UMMS also had the university’s internal conflicts committee — which is empowered by the Massachusetts state legislature with the “statutory authority to manage any potential conflicts [of interest], the disclosure of them, and any sort of sanctions” on the university level — review the decision to stop payment to the consultant and determine whether the licensing deals struck with CytRx were fair, he said.
Shelton said that while the committee determined late last summer “that [the consultant’s employment] didn’t have any impact on the agreement that the university made with CytRx,” the issue was voluntarily brought to the attention of the Massachusetts State Ethics Committee.
“We wanted to make sure that there was no possibility of any sort of added layer of complexity around the ability of the university to license the fruits of the [RNAi-related] research of the scientists here,” he said.
The Massachusetts State Ethics Committee was asked to review the situation and approve the proposed resolution, Shelton said. He said that UMass does not have a date when it expects the committee to render a decision, but noted that the committee has asked for an outside review of certain aspects of the CytRx licensing arrangement.
CytRx president and CEO Steven Kriegsman told RNAi News that he could not comment on the situation beyond what is stated in the company’s SEC filings, but when asked if he was aware of the inquiry said, “I don’t know anything about it.”
In its quarterly report, CytRx states that “since the inquiry is at a very preliminary stage, it is inherently difficult to predict whether the Massachusetts Commission will decide to initiate any formal proceedings, whether these proceedings will be directed at [CytRx], or whether [the company] will be found in any such proceedings to have violated any Massachusetts ethics laws,” CytRx said in the SEC filing.
The company noted that its legal costs associated with the inquiry remain uncertain, as do the penalties and sanctions the commission might impose.
Carol Carson, a spokeswoman for the Massachusetts Commission, told RNAi News that she would not “confirm or deny that we’ve received any allegations or that we’re conducting any investigation.”
A source familiar with the situation told RNAi News that the consultant employed by CytRx and UMass is Rip Grossman, founder and president of Kansas City, Mo.-based Rip Grossman & Associates.
Grossman declined to comment, referring RNAi News to his lawyer, Tim Burke. Telephone messages left with Burke’s office by RNAi News were not returned.
Efforts to contact McGuirl, who Shelton said left the university last year, were unsuccessful. Shelton declined to comment further on the circumstances surrounding McGuirl’s departure, citing university policy.
Separate Settlement Reached, R&D Spending Up
Separately in the quarterly report, CytRx notes that on April 5 it was served with a breach of contract lawsuit filed by a former independent contractor providing the company with public relations services.
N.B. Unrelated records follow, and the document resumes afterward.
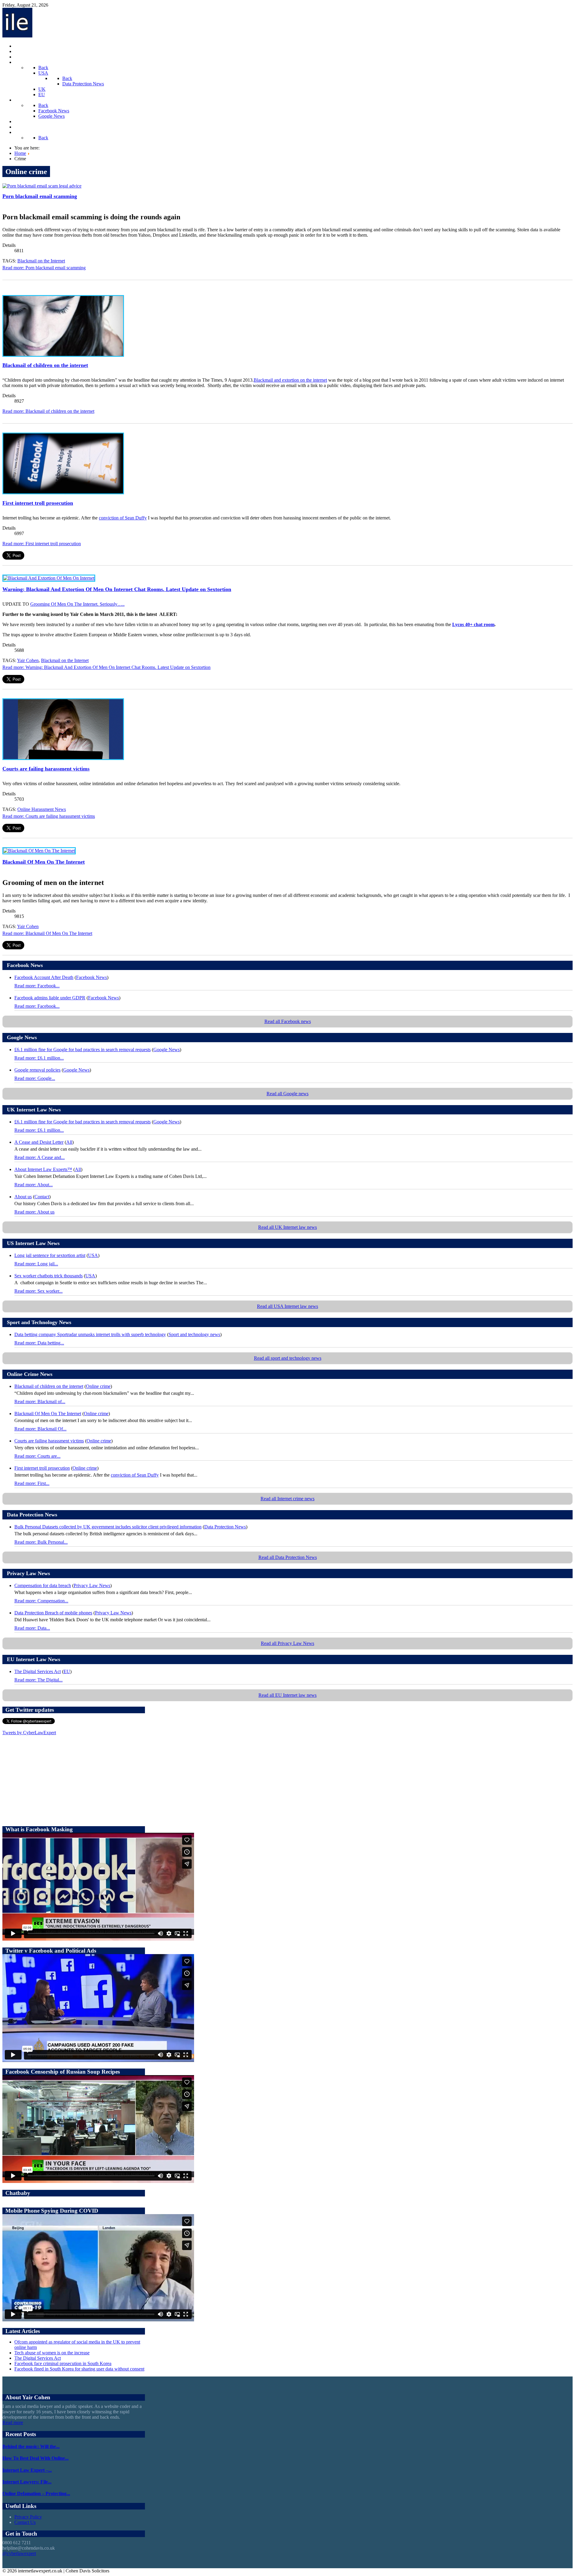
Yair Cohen (28, 660)
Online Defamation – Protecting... (36, 2493)
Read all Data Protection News (287, 1557)
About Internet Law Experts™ (43, 1169)
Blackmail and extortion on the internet (290, 380)
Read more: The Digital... (38, 1679)
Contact (41, 1196)
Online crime (98, 1386)
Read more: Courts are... (37, 1456)
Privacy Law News (92, 1585)
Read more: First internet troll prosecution (41, 543)
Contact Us (25, 2522)
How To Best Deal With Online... (35, 2458)
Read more (12, 2422)
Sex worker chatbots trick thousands (48, 1275)
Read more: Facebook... (37, 985)
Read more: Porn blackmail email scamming (44, 267)
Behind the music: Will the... (31, 2446)
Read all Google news (287, 1093)
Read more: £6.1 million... (39, 1057)
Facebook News (91, 977)
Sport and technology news (194, 1334)
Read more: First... (31, 1483)
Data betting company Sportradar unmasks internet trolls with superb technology (90, 1334)
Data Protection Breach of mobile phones (53, 1612)
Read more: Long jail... (36, 1263)
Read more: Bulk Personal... (41, 1542)
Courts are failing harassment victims (46, 769)
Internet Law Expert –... (27, 2470)
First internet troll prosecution (37, 503)
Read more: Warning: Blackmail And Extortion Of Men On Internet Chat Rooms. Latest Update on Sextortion (106, 667)
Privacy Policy (28, 2516)
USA (93, 1255)
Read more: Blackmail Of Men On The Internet (47, 933)
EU (66, 1671)
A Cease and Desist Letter (38, 1142)
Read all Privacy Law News (287, 1643)
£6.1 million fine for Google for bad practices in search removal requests (82, 1049)
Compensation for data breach (42, 1585)
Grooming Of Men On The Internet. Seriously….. (77, 604)
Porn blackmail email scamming (39, 196)
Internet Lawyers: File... (27, 2481)
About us (23, 1196)
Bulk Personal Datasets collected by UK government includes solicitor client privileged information (108, 1526)
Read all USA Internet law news (287, 1306)
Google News (166, 1049)
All (69, 1142)
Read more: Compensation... (41, 1600)
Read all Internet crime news (287, 1498)
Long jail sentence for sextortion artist (49, 1255)
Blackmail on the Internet (41, 260)
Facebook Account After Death (43, 977)
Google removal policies (37, 1069)
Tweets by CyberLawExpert (29, 1732)
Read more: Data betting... (39, 1342)
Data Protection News (225, 1526)
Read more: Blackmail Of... (40, 1428)
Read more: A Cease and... (39, 1157)
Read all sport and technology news (287, 1358)
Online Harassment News (41, 809)
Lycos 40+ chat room (473, 624)
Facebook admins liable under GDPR (49, 997)
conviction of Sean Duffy (123, 517)
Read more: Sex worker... (38, 1291)
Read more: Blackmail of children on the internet (48, 411)
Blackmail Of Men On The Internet (43, 862)
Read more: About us (34, 1211)
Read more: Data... (32, 1628)
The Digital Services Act (37, 1671)
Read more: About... (33, 1184)
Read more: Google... (34, 1078)
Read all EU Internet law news (287, 1695)
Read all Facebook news (287, 1021)
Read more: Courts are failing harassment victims (48, 816)
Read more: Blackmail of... (39, 1401)
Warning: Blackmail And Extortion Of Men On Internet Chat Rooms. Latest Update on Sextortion (116, 589)
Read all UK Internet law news (287, 1227)
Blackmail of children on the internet (45, 365)
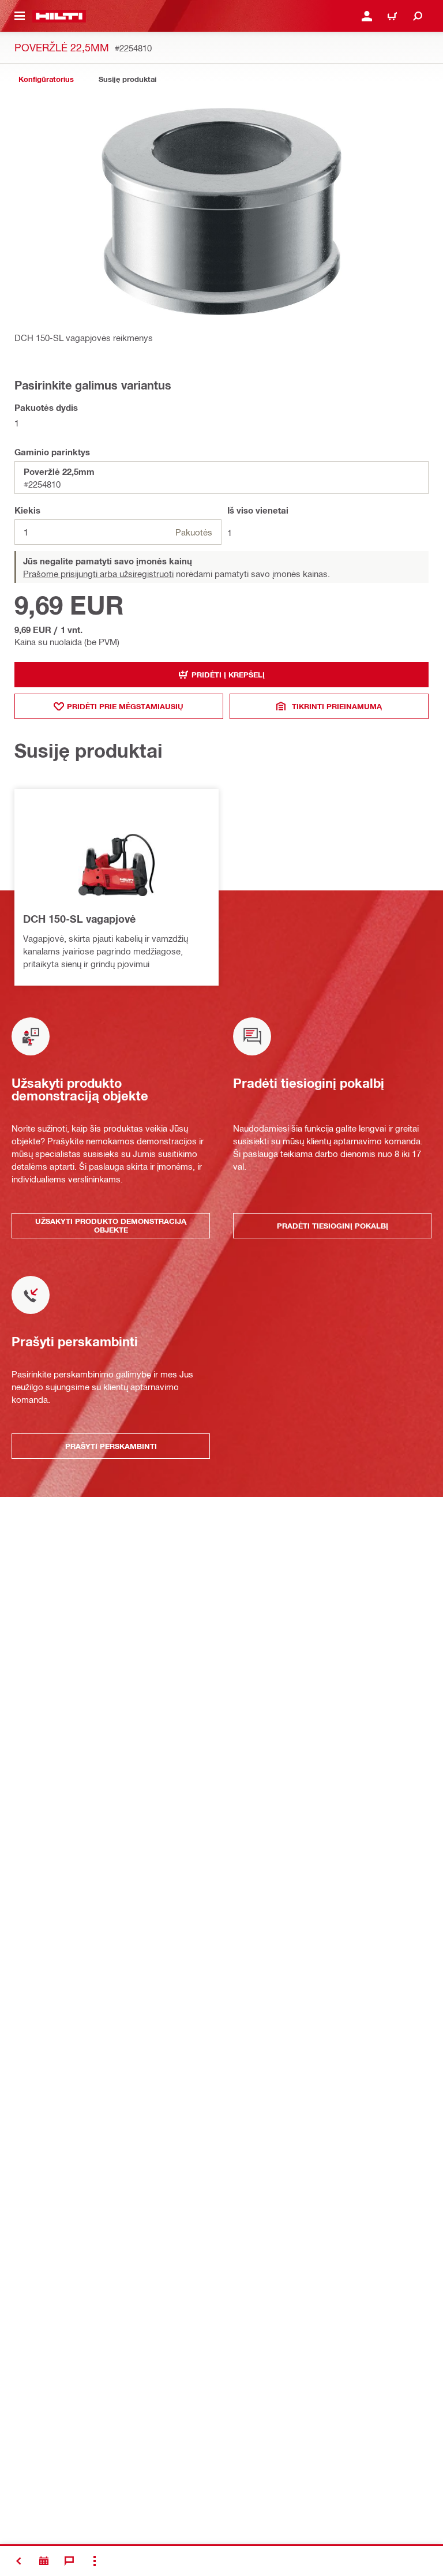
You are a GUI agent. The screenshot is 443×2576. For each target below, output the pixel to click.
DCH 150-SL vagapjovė (79, 918)
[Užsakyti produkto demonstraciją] (44, 2561)
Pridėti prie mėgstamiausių (125, 706)
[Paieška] (417, 16)
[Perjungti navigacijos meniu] (19, 16)
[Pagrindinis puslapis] (59, 16)
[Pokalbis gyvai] (69, 2561)
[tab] (46, 79)
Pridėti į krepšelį (228, 674)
The suit was seeking damages in excess of $700,000, CytRx noted.
The company said that it reached an agreement in principle this month to settle the suit by issuing the plaintiff 200,000 shares of CytRx common stock and a payment of $50,000. The documentation related to this settlement is being prepared, said CytRx.
As to its financial results — for the first quarter, CytRx reported a surge in research and development spending to roughly $1.4 million from $2,500 in the same period 2003.
CytRx reported a first-quarter 2004 net loss of about $3.8 million, up from $914,000 in the first-quarter a year earlier.
Cash and short-term investments totaled roughly $10 million as of March 31.